- Records to use -
━━━━━━━━━━
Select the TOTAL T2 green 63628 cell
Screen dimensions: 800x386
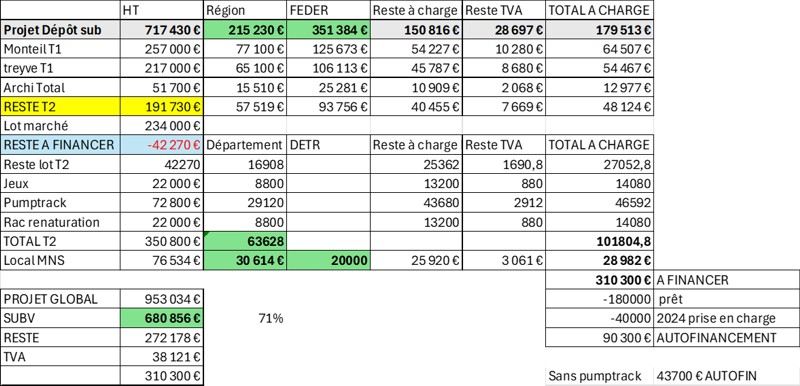click(245, 241)
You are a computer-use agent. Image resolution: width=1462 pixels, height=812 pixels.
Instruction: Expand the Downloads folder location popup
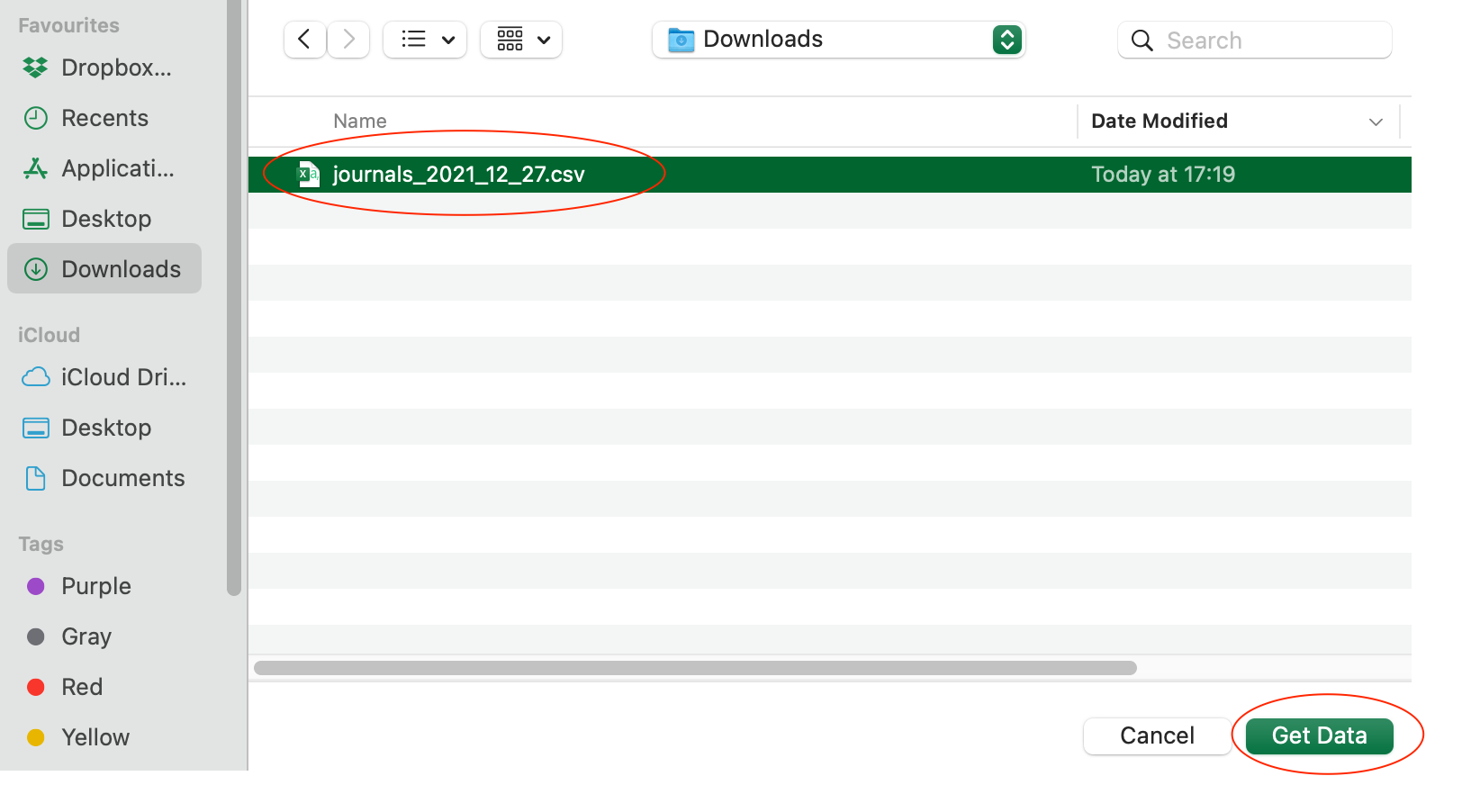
━━━━━━━━━━
- Exercise objective -
You need to copy every entry exactly, taking out only the pictures.

- Task response -
Select the TOTAL T2 green 63628 cell
Screen dimensions: 800x386
click(245, 241)
You are a computer-use agent. Image resolution: width=1462 pixels, height=812 pixels.
Instruction: Expand the Downloads folder location popup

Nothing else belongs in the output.